## TEKS YANG DISEDIAKAN
_ _ _

Pilkada Muna ; Skenario Tiga Pasang dan Peluang Head to Head Rusman Vs Rajiun

pilkada muna 2020
Ilustrasi

ZONASULTRA.COM, RAHA – Pesta demokrasi Pemilihan Kepala Daerah (Pilkada) Kabupaten Muna, Sulawesi Tenggara (Sultra) bergulir. Tiga kandidat yang siap bakal melawan petahana sudah mulai menarik simpati publik.

Rajiun Tumada berpasangan dengan La Pili sudah resmi mengantongi 10 Kursi yakni Gerindra 3 Kursi, Demokrat 4 kursi, NasDem 2 kursi dan PPP 1 Kursi. Sementara
Syarifuddin Udu yang berpasangan dengan Hasid Pedansa baru mengantongi partai Hanura 5 kursi, namun Dirjen Keuangan Daerah Kementerian Dalam Negeri (Kemendagri) ini pun dikabarkan sudah siap memboyong partai PAN.

Di lain sisi, mantan Bupati Muna, dr Baharuddin harus terseok-seok mencari koalisi partai. Meski sebelumnya, PAN sudah memberikan surat tugas kepada mantan Bupati yang akrab disapa Dokter itu, namun ia harus memboyong koalisi untuk mengantongi rekomendasi.

Sang petahana sendiri, LM Rusman Emba berpasangan Bahrun Labuta sudah mengamankan empat partai yakni PDIP 4 kursi, Golkar 4 kursi, PKB 4 kursi dan PKS 2 kursi total 14 kursi.

Pengamat politik Sultra, Najib Husein merunut perhelatan Pilkada Muna akan tersaji seru. Ada beberapa kemungkinan yang bakal terjadi. Ia memprediksi kandidat yang bakal bertarung maksimal tiga pasang.

“Rusman dan Rajiun sudah mengantongi kendaraan politik untuk maju bertarung. Sementara Syarifuddin Udu dan dr Baharuddin salah satunya diprediksi bakal tersingkir,” terang Najib Husein, saat dikonfirmasi melalui telepon selularnya, Senin (24/8/2020).

Ketua Prodi Ilmu Fisip UHO ini mengurai beberapa skenario yang bakal tersaji di Pilkada Muna pada 9 Desember 2020 mendatang.

Pilkada Muna Dipetakan Tiga Skenario

Skenario pertama Syarifuddin Udu-Hasid Pedansa akan menempati posisi ketiga yang bakal lolos mendapatkan tiket pertarungan.

_ _ _

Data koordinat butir
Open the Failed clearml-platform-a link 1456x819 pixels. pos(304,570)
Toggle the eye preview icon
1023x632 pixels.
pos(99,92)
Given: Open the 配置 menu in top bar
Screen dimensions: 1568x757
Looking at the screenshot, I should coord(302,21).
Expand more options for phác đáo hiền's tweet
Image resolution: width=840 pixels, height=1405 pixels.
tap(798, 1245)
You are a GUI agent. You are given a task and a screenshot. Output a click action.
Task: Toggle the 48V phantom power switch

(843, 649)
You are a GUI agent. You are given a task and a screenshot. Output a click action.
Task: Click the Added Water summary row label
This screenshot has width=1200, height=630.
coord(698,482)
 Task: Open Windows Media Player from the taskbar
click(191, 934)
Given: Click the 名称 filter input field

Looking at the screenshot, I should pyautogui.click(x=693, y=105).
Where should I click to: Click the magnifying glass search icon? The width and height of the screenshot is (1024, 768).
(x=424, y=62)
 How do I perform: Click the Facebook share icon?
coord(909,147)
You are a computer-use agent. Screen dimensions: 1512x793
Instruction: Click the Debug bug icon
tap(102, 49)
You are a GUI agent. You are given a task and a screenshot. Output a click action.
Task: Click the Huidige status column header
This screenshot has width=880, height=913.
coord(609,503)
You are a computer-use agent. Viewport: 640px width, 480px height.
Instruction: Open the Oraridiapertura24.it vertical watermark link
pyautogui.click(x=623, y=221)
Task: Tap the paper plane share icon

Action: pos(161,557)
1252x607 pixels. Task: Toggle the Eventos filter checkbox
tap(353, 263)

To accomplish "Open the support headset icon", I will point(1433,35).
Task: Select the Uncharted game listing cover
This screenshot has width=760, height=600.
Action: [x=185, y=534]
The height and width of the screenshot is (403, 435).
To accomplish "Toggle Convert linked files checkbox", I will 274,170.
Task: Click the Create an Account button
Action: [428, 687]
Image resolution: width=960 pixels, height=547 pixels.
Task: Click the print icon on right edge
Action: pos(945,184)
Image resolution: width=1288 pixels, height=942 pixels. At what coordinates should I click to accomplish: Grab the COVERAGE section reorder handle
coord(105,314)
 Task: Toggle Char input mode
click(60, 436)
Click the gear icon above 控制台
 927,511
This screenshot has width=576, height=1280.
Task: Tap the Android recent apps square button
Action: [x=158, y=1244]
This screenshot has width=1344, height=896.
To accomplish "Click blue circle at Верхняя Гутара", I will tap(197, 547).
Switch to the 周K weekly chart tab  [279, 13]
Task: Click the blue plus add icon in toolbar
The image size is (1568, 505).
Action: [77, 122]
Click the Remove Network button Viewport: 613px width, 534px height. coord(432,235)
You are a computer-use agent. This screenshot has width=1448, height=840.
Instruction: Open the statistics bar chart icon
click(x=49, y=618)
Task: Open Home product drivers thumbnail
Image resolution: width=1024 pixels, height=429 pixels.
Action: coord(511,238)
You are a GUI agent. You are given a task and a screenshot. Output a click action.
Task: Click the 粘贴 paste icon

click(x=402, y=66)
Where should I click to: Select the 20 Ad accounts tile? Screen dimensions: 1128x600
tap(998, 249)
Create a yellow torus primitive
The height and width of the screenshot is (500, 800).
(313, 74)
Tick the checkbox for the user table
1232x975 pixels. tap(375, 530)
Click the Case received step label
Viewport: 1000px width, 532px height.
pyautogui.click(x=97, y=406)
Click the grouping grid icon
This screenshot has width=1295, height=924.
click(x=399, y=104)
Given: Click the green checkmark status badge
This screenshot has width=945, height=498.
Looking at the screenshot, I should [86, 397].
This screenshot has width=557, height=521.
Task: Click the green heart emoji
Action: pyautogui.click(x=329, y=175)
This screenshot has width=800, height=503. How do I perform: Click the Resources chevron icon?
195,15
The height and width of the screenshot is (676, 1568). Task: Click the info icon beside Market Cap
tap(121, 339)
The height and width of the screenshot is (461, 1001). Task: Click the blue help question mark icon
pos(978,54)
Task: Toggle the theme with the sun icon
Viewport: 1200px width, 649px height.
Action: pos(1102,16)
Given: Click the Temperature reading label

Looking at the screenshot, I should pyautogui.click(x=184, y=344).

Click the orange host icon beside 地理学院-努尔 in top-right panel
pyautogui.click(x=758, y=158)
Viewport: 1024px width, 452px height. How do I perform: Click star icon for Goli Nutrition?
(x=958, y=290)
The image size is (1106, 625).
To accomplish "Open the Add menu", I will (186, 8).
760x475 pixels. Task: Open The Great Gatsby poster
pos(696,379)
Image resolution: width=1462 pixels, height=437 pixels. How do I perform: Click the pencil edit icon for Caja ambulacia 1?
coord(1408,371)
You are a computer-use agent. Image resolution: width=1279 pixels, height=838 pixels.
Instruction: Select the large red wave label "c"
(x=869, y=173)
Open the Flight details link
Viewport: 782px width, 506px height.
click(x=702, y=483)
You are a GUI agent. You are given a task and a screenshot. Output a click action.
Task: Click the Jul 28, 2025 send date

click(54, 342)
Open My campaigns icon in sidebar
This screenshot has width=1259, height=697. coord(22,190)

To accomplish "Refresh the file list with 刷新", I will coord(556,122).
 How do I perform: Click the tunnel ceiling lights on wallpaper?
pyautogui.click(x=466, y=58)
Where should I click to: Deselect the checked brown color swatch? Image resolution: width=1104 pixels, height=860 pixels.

_ _ _

## INSTRUKSI A
Salinlah tanpa perubahan bagian teks tentang Pilkada Muna mulai dari "Sang petahana sendiri, LM" sampai dengan dan termasuk "selularnya, Senin (24/8/2020).".
## INSTRUKSI B
Sebutkan semua partai yang menurut teks tentang Pilkada Muna telah dikantongi pasangan Rajiun Tumada dan La Pili, beserta jumlah kursi masing-masing.

## JAWABAN AKHIR A
Sang petahana sendiri, LM Rusman Emba berpasangan Bahrun Labuta sudah mengamankan empat partai yakni PDIP 4 kursi, Golkar 4 kursi, PKB 4 kursi dan PKS 2 kursi total 14 kursi.

Pengamat politik Sultra, Najib Husein merunut perhelatan Pilkada Muna akan tersaji seru. Ada beberapa kemungkinan yang bakal terjadi. Ia memprediksi kandidat yang bakal bertarung maksimal tiga pasang.

“Rusman dan Rajiun sudah mengantongi kendaraan politik untuk maju bertarung. Sementara Syarifuddin Udu dan dr Baharuddin salah satunya diprediksi bakal tersingkir,” terang Najib Husein, saat dikonfirmasi melalui telepon selularnya, Senin (24/8/2020).

## JAWABAN AKHIR B
Gerindra (3 kursi), Demokrat (4 kursi), NasDem (2 kursi), PPP (1 kursi)